Safranbolu’da Hacı Memişzade Hamdi’nin evinin önünde bir dua taşı var… Benim burada söz konusu ettiğim dua taşı ya da kıble taşından haberdar olmam 1999 yılında oldu. Karabük’ün ilk valisi olan Sayın Cemal Ayman İl Yıllığı hazırlama komitesinde bana da görev vermişti… Sayın Aytekin Kuş ve rahmetli Hulusi Yazıcoğlu’nun da destekleriyle 1999 Karabük İl Yıllığında tarih ve kültür bölümlerini hazırlama işi tarafımdan gerçekleştirildi. Şimdi bunun Safranbolu’da ki dua taşı ile ilişkisi ne diyeceksiniz.
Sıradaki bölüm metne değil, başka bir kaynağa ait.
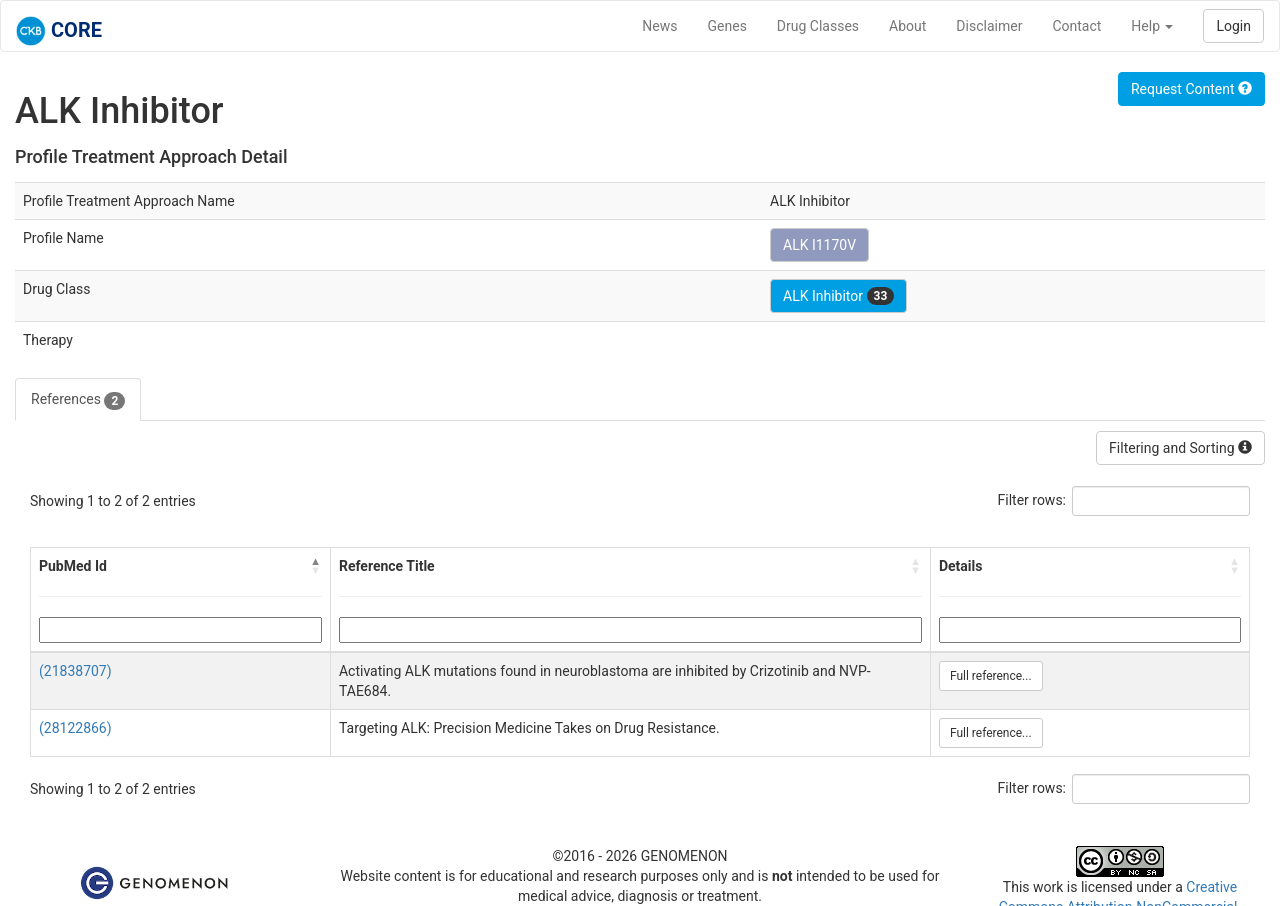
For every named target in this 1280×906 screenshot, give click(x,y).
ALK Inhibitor (838, 296)
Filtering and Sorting (1180, 448)
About (907, 26)
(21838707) (75, 671)
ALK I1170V (819, 245)
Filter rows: (1032, 500)
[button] (316, 566)
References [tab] (78, 400)
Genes (727, 26)
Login (1233, 26)
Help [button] (1152, 26)
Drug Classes (818, 26)
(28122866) (75, 728)
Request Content (1191, 89)
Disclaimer (989, 26)
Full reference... (991, 676)
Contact (1076, 26)
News (659, 26)
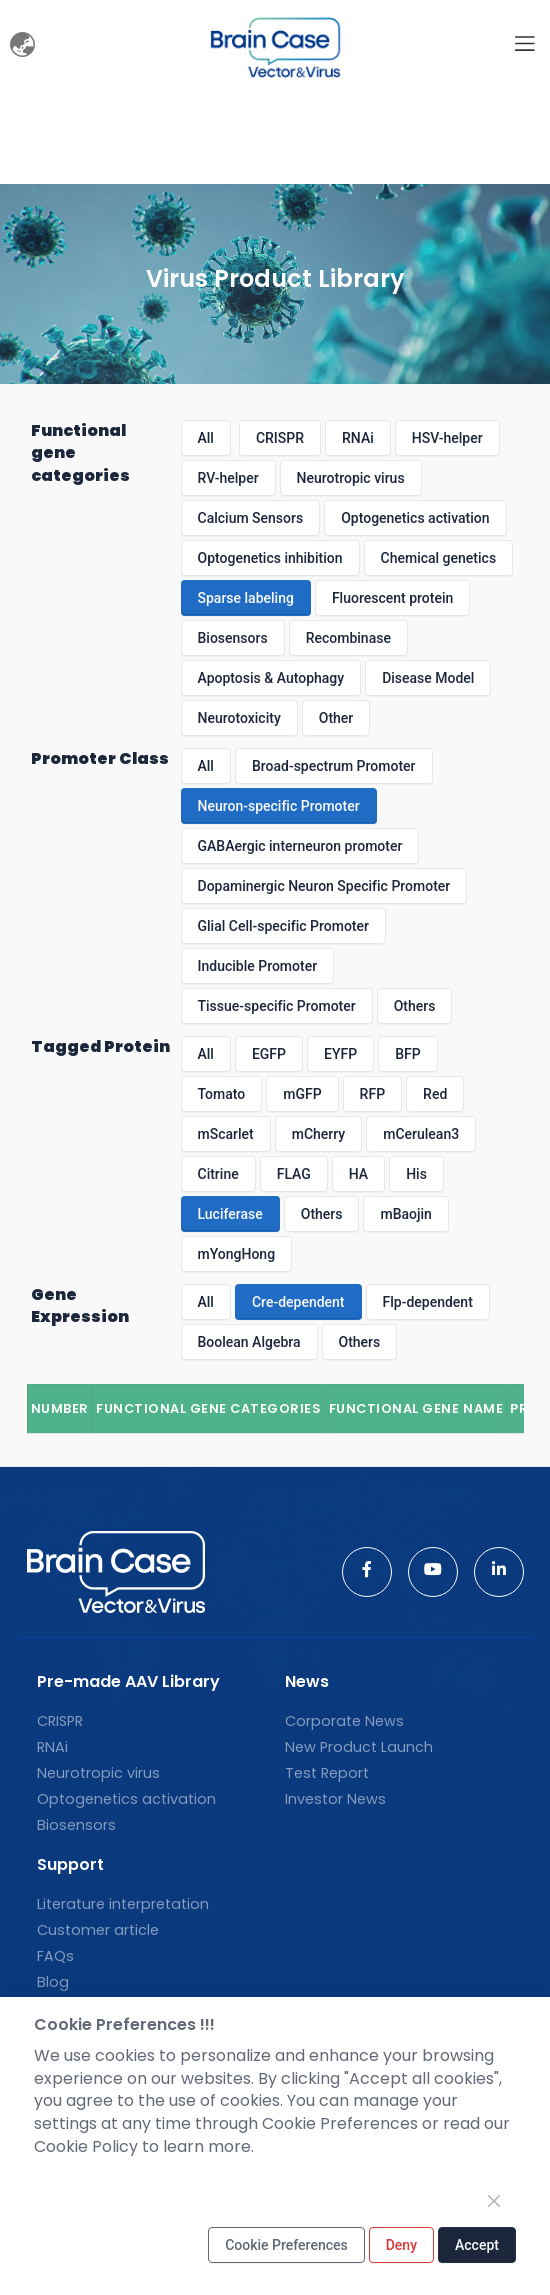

Çok doğru… Anlatayım… Bana gösterilen bir fotoğrafta evin önünde bir mezar taşı duruyordu. Biz de evlerin önünde mezarlık olması görülen bir şey değildi. O nedenle merakımı gizlemeden rahmetli Hulusi Yazıcıoğlu’na sordum. Bu ne anlama geliyor diye… O da bana rahmetli Prof.Dr. Abdülkerim Abdülkadiroğlu’nun 1997’de yayımladığı Güncel Yazılar adını taşıyan kitabını verdi. Kitap da mezar taşı gibi görünen bu yapının dua taşı olduğunu ve Anadolu’da ikinci bir örneğinin olmadığı yazılıydı… Prof.Dr Abdülkadiroğlu şöyle diyordu: “İnsanlar evlerinden çıktıklarında mezarlık istikametinde olan bu taşın önünde ölüleri için birer Fatiha okurlar,işlerine hayır duasıyla başlarlardı…” Safranbolu şehir hayatında bence insanları manevi bakımdan güçlü tutan ve ilişkilere yön veren temel felsefe bu idi. Kapitalizmin bireyci ve tekçi anlayışı günümüzde bizi biz yapan toplum olmamızı sağlayan manevi değerlerimizi sildi,süpürdü. Bizi bugünkü manevi açlığa mahkum etti. Toplumumuzun kirlenme sebeplerini bu duygulardan yoksun olarak yaşamamızda aranmalıdır. Pekala Safranbolu’da bu yozlaşmanın kanıtı ne olmuştur.? Bugün Dışkale Altı Sokakta Dua Taşı’nın terk edilmiş hali bize gelinen noktada içler acısı halimizi yüzümüze vurmaktadır. Uzun zamandır Safranbolu’nun Çarşı kesimini gezmemiştim. Keşke gezmez olaydım. Safranbolu Belediye Başkanı Sayın Dr.Necdet Aksoy’un bu gezi sırasında yanımda olmasını çok isterdim. Kıranköy’de Ulu Cami’nin yanındaki patika yoldan aşağıya indik. Her taraf yollara atılmış çöplerlerle dolu… Derenin aktığı Kanyon’da kirletilmiş… Bizi bu konularda kim eğitecek… Unesco şehri diyoruz ama bunun anlamını bilmiyoruz. Ne vurdumduymaz anlaşılmaz bir durum değil mi?